So as some know there are some stock disk images floating on these forums that we can use when we need to debrick our drives. These images are about 300MB in a zip or about 5GB for the 2TB drive.
The images are in .img format.
My questios is how were these images created. Today i debricked my drive and installed some mods and stuff and now i would like to make a disk image myself so in case i need to de brick again, i can restore my image including my mods etc…
Earlier today i tried the disk utility in ubuntu to create an image but it seemed that it was going to create a 3TB .img file of my drive even it had no data on it…
DD seems to do the same thing.
Would anyone know how to make an image of a respectable size like the one i downloaded of these forums?
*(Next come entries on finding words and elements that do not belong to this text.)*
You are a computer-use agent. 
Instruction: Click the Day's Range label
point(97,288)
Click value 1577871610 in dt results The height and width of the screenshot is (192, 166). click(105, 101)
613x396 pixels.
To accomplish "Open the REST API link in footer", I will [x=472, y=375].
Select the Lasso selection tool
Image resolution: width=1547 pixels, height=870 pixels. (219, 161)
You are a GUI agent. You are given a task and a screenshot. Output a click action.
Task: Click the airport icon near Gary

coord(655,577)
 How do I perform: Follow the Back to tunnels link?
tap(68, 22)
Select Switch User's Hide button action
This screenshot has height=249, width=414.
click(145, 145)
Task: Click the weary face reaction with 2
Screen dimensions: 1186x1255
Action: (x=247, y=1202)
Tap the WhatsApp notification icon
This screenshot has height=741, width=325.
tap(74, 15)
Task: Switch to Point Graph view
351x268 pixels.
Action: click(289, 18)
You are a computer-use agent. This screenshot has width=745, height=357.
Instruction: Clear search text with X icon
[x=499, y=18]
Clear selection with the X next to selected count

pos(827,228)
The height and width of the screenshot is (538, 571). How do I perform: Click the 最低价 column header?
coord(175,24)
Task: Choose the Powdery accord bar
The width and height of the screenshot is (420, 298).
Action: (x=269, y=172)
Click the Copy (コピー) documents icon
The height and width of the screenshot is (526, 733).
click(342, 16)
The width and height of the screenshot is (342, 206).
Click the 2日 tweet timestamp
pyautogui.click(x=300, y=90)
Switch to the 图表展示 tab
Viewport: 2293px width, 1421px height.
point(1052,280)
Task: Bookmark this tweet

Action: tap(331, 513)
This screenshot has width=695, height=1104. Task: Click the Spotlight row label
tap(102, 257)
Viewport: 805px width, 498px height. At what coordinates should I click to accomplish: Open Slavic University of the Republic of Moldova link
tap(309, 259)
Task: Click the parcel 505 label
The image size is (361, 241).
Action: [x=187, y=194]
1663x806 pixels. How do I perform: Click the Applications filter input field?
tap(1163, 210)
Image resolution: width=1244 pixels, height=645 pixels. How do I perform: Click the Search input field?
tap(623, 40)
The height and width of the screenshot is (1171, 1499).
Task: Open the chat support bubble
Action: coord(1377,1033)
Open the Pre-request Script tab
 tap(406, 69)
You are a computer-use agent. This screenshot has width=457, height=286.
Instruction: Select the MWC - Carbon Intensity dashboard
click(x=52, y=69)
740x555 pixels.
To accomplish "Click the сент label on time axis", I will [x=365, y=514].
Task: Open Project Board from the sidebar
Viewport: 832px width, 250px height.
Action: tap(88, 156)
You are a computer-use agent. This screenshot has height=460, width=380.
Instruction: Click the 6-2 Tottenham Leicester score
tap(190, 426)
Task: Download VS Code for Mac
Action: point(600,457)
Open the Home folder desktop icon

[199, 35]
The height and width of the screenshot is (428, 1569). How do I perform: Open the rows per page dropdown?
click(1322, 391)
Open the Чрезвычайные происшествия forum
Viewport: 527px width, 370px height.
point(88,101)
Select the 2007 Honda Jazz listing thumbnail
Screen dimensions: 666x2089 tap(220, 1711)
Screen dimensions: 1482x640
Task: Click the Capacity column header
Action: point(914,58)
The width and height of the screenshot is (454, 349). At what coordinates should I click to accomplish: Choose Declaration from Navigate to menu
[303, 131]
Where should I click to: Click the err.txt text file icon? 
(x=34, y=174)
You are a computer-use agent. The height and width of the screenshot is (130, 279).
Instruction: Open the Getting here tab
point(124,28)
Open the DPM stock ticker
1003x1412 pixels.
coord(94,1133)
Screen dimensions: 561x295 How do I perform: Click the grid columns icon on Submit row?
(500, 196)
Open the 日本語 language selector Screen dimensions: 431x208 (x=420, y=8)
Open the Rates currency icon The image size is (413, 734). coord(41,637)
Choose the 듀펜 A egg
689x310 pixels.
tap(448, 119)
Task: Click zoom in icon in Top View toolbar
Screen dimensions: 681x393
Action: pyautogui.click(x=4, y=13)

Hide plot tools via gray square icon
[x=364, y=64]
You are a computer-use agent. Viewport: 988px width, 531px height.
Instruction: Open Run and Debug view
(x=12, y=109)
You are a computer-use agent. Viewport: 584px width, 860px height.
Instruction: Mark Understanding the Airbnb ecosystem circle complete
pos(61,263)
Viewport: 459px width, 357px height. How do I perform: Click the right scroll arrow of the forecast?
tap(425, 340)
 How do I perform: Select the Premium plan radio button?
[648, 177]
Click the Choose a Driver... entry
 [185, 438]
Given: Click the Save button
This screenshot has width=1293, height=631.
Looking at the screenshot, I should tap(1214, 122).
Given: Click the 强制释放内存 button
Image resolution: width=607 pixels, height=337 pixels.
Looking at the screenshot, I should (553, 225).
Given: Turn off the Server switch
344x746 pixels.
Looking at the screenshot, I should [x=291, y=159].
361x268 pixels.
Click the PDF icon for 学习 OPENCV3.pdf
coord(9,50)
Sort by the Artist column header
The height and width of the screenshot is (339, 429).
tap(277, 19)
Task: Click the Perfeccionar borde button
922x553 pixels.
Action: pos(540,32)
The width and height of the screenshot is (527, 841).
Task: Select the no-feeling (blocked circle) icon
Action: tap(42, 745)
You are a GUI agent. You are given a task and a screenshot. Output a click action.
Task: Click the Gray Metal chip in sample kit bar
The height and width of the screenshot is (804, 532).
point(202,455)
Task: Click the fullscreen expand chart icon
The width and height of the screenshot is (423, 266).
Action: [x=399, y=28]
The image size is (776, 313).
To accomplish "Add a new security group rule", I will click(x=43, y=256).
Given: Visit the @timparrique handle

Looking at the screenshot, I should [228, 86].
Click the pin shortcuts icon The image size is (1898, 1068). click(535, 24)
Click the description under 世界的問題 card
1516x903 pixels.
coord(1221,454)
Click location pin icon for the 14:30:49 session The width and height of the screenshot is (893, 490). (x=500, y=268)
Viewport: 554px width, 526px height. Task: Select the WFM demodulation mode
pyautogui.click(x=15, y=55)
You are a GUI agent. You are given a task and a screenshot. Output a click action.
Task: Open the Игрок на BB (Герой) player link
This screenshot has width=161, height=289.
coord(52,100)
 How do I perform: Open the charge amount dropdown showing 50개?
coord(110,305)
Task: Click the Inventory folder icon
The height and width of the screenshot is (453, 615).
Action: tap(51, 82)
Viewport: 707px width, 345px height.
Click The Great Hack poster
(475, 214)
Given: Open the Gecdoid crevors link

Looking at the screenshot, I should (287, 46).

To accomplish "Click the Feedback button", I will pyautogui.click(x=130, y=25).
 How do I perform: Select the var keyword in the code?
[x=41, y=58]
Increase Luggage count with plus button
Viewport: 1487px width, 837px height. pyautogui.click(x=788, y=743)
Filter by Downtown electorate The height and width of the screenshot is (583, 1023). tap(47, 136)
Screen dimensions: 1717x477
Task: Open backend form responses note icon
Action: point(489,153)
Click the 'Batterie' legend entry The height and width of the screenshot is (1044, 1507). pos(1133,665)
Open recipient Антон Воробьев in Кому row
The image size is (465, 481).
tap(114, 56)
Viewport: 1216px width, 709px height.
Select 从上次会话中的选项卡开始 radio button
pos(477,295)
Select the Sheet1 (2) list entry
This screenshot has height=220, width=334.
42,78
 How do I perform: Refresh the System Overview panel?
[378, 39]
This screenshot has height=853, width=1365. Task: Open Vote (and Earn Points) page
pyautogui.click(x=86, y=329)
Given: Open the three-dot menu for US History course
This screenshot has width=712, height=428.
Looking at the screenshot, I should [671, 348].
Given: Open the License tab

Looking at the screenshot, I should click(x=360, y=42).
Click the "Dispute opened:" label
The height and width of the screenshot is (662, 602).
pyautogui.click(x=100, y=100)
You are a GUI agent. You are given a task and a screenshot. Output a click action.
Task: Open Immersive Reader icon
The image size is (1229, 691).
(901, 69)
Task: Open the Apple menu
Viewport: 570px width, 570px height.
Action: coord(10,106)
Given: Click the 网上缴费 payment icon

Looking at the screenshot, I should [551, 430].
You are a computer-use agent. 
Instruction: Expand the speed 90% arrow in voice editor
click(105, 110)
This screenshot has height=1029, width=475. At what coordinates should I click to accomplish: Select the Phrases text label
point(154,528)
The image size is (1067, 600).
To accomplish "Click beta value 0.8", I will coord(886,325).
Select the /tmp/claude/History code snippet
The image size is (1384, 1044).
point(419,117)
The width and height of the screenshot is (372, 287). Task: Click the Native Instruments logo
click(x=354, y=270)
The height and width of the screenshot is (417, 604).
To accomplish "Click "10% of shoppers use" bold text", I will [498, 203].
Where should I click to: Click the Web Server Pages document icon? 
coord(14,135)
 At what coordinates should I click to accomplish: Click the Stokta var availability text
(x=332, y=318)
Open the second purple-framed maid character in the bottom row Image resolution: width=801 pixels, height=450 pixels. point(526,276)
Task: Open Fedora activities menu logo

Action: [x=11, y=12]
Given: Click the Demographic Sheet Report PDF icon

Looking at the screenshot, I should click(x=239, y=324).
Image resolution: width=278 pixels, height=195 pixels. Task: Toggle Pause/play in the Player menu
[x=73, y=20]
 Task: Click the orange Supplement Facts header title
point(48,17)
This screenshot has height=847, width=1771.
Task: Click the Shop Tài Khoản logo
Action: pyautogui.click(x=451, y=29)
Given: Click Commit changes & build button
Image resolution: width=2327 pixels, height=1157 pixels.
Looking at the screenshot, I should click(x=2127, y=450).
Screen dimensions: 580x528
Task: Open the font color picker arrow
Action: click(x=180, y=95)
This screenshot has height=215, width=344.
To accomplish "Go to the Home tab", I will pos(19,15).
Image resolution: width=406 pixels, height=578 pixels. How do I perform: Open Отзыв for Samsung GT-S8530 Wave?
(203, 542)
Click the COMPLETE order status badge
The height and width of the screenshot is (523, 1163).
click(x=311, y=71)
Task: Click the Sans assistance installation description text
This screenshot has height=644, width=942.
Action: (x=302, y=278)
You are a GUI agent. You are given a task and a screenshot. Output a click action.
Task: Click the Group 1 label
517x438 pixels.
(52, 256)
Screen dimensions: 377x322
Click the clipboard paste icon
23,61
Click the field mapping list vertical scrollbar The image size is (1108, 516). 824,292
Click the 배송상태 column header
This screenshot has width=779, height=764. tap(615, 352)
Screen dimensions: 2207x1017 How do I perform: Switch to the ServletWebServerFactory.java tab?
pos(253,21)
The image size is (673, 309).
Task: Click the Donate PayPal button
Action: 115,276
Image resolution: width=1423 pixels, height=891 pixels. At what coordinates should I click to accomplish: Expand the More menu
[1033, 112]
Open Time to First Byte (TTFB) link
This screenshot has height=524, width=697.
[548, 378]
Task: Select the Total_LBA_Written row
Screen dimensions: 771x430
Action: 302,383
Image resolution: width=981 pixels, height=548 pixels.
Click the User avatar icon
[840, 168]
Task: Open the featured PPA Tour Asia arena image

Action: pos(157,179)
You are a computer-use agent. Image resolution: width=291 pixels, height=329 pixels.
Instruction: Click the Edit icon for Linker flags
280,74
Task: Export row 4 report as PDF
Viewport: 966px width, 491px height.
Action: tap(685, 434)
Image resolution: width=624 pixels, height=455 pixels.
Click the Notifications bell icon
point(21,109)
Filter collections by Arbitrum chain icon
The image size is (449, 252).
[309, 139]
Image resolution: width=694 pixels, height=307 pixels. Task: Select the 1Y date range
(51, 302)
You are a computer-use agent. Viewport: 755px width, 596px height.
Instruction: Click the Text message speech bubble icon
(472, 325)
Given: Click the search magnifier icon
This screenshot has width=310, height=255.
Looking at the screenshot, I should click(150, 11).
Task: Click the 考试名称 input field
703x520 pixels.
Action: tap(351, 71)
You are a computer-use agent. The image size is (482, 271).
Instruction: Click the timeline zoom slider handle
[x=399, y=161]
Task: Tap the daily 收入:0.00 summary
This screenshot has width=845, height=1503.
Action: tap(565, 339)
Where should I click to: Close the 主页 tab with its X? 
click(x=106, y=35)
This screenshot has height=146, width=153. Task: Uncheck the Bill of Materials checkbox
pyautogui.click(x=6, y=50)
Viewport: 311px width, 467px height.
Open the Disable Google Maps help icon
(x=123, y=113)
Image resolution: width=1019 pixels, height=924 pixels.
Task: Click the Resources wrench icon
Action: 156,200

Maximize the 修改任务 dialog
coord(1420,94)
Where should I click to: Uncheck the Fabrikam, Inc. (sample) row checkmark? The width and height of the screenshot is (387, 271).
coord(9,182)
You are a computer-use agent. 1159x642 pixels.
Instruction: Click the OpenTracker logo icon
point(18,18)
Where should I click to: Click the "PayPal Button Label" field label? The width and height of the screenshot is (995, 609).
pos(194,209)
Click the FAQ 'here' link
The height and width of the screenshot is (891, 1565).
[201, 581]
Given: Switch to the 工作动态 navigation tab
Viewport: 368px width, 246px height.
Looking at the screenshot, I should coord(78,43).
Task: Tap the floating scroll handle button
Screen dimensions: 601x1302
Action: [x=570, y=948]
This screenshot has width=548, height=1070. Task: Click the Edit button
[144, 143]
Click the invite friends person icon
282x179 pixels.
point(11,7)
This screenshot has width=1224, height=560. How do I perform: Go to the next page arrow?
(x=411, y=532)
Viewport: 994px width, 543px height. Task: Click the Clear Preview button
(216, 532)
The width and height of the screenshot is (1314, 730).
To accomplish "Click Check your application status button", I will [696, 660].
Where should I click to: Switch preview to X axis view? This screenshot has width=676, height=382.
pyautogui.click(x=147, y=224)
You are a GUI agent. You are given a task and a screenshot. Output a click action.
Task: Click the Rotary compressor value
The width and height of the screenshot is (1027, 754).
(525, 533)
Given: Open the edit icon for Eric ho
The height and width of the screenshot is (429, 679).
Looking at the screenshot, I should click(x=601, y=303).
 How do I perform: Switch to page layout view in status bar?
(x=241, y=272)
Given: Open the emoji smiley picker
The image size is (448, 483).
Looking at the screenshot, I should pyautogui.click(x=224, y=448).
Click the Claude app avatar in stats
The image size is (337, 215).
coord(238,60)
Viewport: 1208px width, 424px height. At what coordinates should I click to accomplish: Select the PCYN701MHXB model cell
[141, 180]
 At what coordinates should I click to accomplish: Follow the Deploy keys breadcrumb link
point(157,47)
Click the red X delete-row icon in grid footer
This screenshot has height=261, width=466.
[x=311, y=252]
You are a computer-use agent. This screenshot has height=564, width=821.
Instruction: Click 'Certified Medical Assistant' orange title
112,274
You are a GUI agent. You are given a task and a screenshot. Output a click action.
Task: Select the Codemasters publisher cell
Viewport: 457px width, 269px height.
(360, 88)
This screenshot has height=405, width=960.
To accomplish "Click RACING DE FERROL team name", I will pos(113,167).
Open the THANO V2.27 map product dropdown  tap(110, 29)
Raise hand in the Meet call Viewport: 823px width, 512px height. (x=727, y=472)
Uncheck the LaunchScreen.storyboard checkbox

You need to open the drive in disks in Linux and then make a disk image of the two 2GB raid partitions. Not sure if that would backup your kids as well though. I’ll try it later and see as I’ve just unbricked mine today and it’s still out of its case.
when i restore the .img in ubuntu, i think it over writes the whole disk if im not mistaken.
Are you saying that with your method, in case i brick my drive, i have the .img made according to your steps, i could simply use “dd” again to write my .img to the two raid partition and that will,
1- restore my disk’s rootfs
2- It will not over write the data partitions etc…
So i proceeded to test wit ubtuntu’s disk uility. I selected one of the raid partition, created a disk image. it was 2GB.
Then i proceeded to intentionall break the mybook live drive by formatting those two raid partitions.
I then restored the partitions with the back.img. I realized that i had to manually specify the partition type i.e linux raid and that put the drive back to functioning state.
It should restore your rootfs, I tested quite sometime ago on previous firmware. But even it doesn’t, you still can loop mount the backup.img and manually retrieve your mods.
It will not write the data partition if you correctly dump it into both 2GB raid partitions. To play safe, make sure mdadm service doesn’t mount the raid paritions on your linux VM.